• _SOURCE MATERIAL_

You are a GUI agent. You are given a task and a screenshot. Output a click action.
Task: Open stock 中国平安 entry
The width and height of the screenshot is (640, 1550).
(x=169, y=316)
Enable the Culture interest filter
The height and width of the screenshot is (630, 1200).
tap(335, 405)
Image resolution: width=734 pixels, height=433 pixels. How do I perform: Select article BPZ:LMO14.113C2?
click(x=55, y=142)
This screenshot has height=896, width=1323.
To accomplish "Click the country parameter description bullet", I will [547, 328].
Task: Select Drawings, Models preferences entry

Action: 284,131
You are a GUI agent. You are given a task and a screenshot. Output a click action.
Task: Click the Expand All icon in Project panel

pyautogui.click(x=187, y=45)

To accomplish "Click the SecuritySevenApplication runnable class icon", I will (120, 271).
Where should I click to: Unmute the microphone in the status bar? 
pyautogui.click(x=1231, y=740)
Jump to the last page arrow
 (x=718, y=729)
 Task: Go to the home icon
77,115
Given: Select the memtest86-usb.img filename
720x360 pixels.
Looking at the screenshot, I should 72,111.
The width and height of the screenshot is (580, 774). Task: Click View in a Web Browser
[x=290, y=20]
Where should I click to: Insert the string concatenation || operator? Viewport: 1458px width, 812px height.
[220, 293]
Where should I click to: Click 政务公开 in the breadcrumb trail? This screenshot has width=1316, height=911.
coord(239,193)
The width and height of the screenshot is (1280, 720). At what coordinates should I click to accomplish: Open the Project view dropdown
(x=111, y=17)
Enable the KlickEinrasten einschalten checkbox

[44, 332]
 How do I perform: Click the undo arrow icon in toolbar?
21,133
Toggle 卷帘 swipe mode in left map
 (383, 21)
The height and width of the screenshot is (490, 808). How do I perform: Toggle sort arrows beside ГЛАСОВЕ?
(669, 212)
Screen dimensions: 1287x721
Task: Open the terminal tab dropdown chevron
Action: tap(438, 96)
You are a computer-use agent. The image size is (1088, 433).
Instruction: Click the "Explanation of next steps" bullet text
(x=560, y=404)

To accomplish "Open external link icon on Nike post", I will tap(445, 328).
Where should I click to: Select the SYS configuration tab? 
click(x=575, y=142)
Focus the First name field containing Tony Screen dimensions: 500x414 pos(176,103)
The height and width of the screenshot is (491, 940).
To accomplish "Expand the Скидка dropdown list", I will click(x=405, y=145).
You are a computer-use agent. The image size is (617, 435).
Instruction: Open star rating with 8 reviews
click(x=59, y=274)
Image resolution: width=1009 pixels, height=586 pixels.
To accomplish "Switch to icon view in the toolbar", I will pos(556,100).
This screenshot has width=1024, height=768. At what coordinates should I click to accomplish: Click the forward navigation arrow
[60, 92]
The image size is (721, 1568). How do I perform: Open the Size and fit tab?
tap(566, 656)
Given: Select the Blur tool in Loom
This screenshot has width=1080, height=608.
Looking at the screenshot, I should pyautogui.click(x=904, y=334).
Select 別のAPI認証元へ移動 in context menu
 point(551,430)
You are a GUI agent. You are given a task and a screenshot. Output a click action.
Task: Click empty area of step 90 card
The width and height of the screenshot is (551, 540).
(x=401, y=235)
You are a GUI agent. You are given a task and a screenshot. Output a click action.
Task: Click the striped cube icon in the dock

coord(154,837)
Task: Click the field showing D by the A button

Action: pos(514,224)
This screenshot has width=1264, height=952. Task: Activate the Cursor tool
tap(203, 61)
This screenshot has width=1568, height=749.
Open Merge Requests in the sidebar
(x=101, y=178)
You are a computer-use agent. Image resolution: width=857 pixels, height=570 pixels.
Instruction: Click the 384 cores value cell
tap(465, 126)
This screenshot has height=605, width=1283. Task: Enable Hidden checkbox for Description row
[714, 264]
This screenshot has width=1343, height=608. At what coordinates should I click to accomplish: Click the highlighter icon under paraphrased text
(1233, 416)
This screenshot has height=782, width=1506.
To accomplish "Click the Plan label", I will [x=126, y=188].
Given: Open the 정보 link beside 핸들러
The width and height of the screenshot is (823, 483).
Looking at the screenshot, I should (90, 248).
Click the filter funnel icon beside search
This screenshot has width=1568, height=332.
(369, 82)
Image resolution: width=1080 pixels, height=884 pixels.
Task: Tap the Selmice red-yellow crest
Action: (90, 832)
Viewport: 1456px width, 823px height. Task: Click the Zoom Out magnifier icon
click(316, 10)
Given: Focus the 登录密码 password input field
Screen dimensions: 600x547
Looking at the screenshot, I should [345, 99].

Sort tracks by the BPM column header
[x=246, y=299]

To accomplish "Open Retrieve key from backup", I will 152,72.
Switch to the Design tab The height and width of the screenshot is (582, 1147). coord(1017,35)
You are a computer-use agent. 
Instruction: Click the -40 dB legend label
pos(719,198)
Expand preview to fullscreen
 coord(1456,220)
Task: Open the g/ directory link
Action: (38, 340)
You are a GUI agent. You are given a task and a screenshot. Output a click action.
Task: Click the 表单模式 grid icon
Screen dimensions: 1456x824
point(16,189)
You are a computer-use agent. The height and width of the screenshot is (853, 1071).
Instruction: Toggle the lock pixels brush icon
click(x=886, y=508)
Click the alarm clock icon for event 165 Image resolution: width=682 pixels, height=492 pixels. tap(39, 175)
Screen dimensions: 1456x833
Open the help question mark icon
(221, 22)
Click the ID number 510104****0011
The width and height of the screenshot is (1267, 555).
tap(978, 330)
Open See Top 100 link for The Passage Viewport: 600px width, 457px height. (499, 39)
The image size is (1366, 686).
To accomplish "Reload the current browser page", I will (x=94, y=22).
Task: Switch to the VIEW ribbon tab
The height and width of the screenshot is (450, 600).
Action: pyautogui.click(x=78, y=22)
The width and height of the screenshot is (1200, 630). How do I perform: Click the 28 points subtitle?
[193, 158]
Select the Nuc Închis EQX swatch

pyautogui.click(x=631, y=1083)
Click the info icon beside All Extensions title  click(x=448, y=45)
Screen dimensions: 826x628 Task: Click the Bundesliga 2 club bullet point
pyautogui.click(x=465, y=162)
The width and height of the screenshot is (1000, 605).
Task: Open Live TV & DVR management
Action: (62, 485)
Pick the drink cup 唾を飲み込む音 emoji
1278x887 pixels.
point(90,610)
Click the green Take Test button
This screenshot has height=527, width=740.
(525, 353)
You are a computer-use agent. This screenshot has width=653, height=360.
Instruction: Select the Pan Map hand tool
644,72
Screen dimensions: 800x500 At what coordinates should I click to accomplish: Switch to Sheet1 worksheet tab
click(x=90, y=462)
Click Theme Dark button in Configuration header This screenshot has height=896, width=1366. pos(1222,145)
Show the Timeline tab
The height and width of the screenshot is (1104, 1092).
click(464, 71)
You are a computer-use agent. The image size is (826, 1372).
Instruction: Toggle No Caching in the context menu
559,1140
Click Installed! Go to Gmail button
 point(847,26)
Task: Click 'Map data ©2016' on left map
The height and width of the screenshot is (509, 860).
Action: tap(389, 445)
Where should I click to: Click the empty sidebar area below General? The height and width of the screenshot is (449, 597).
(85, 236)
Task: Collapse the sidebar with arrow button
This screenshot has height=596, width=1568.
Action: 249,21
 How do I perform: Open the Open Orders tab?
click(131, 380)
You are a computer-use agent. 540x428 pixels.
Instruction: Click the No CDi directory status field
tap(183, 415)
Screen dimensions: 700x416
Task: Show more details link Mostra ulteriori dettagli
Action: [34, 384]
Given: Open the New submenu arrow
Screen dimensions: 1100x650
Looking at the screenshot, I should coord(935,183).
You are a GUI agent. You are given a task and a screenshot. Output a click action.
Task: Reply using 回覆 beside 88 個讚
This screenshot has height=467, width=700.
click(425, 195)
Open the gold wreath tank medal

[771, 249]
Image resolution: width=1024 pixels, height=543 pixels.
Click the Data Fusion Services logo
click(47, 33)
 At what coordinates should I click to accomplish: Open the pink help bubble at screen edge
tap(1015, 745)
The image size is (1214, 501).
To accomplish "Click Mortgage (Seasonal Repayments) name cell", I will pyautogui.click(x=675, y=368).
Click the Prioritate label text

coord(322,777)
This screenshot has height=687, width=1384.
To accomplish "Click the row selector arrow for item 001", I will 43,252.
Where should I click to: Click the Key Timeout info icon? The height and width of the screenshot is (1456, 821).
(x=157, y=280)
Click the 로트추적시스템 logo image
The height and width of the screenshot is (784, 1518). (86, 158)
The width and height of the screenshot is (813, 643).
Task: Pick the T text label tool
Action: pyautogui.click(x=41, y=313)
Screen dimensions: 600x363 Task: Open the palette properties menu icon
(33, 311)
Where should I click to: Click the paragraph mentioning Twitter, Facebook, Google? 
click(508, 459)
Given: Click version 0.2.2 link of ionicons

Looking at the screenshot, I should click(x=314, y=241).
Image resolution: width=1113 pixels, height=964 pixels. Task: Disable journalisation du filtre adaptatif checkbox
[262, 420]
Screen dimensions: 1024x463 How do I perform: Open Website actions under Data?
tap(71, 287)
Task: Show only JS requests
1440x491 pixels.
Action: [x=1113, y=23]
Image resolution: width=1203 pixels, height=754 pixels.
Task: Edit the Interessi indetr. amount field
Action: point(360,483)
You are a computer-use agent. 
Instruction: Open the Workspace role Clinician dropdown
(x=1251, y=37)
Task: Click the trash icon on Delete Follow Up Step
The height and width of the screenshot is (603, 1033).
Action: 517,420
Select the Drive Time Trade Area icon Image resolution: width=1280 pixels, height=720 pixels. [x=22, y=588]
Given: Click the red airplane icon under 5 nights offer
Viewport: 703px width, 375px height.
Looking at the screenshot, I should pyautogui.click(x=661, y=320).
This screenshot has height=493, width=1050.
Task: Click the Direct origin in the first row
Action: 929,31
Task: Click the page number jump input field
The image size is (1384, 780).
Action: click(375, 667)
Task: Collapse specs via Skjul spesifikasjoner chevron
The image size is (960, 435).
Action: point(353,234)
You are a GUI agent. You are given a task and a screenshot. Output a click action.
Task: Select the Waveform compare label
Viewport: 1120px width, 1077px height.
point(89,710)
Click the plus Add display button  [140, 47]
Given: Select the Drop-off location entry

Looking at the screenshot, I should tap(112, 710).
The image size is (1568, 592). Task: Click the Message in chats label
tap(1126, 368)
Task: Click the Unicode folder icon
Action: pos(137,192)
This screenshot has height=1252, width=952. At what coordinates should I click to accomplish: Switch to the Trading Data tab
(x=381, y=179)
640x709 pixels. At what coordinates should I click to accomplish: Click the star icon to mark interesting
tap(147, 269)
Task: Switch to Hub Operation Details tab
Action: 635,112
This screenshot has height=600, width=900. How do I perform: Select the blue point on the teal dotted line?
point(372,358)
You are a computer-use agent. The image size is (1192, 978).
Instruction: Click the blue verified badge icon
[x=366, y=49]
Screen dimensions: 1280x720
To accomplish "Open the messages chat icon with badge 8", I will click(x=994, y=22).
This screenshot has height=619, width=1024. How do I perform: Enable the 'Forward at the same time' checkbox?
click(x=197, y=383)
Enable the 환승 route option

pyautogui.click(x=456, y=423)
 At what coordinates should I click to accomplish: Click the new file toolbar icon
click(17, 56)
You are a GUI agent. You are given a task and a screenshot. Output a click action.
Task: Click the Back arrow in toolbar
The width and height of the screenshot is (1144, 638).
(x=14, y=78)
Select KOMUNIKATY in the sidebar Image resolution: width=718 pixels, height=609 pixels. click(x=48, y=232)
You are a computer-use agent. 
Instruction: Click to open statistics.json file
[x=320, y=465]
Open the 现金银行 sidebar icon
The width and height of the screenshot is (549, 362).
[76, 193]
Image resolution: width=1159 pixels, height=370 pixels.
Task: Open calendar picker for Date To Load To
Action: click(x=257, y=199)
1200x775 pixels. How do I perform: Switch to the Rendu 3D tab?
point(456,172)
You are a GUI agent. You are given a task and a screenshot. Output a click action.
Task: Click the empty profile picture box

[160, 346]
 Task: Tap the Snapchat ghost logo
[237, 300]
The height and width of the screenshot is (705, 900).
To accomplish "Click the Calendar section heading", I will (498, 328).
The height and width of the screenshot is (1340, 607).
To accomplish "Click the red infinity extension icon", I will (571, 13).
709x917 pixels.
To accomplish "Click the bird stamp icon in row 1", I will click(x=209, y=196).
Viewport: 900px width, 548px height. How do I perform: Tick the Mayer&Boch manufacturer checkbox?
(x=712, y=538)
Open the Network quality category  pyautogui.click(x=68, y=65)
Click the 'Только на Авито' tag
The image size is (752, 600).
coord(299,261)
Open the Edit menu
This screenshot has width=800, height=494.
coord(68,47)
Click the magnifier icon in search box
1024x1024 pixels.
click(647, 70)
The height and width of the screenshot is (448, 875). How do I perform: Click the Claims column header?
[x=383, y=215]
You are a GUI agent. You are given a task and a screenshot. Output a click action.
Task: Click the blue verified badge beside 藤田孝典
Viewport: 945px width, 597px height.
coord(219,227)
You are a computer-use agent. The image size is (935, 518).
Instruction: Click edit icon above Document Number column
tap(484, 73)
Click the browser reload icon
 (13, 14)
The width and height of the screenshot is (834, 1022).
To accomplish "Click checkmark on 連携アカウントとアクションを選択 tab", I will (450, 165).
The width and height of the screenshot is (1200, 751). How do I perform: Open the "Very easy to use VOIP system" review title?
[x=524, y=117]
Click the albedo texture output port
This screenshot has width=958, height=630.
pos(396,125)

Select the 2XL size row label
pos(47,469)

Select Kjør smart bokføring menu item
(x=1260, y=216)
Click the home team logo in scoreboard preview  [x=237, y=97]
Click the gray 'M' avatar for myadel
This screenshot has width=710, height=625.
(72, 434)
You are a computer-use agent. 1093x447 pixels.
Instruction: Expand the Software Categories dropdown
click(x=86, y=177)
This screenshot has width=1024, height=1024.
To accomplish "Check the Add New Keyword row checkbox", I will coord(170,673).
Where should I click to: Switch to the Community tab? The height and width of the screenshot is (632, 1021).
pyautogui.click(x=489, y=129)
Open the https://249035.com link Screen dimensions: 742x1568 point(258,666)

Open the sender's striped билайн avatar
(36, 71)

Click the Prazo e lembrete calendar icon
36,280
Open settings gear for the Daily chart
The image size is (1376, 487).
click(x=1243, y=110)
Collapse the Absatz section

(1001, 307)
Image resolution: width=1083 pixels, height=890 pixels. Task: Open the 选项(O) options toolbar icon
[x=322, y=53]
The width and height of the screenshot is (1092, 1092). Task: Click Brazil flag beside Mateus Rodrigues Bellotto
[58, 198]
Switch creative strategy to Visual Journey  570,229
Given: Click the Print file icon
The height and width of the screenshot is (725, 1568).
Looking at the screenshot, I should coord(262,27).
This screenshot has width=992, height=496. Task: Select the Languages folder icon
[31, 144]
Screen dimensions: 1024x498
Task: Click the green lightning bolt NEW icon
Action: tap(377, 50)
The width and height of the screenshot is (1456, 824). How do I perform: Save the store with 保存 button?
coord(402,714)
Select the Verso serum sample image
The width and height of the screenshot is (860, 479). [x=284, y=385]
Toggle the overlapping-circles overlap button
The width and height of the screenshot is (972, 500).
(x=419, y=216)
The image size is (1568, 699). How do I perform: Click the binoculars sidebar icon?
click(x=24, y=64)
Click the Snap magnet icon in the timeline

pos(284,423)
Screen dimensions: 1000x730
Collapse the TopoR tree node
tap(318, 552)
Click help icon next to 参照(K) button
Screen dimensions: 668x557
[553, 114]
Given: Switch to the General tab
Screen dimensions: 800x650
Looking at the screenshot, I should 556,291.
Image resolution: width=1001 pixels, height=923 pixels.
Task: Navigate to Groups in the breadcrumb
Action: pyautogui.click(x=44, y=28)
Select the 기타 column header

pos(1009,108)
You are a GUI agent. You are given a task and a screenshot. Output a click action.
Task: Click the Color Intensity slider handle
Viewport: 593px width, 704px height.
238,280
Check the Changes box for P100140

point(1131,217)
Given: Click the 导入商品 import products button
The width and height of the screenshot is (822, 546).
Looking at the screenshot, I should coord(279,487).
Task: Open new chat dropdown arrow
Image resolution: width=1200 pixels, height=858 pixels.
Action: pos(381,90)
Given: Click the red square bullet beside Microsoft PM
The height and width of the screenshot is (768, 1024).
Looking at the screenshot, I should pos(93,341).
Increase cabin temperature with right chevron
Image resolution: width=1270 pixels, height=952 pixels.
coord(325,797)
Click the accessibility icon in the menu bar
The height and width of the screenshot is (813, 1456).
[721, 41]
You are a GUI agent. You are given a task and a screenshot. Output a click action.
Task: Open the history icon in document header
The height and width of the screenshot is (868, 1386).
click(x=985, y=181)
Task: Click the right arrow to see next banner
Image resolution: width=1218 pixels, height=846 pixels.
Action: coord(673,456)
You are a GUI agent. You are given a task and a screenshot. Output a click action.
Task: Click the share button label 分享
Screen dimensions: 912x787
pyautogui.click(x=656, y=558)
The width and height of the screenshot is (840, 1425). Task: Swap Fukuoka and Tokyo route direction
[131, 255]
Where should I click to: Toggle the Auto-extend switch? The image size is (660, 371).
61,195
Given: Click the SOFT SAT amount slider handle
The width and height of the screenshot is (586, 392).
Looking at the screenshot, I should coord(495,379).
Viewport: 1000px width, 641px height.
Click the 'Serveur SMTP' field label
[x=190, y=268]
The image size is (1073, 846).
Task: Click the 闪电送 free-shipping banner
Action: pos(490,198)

• _EXERCISE DESCRIPTION_
Look above for the line with "Task: Click the Color Intensity slider handle"; retype exactly that line, every line after it up to the line with "Given: Click the red square", and that line too, nothing else.

• _OUTPUT BELOW_
Task: Click the Color Intensity slider handle
Viewport: 593px width, 704px height.
238,280
Check the Changes box for P100140

point(1131,217)
Given: Click the 导入商品 import products button
The width and height of the screenshot is (822, 546).
Looking at the screenshot, I should coord(279,487).
Task: Open new chat dropdown arrow
Image resolution: width=1200 pixels, height=858 pixels.
Action: pos(381,90)
Given: Click the red square bullet beside Microsoft PM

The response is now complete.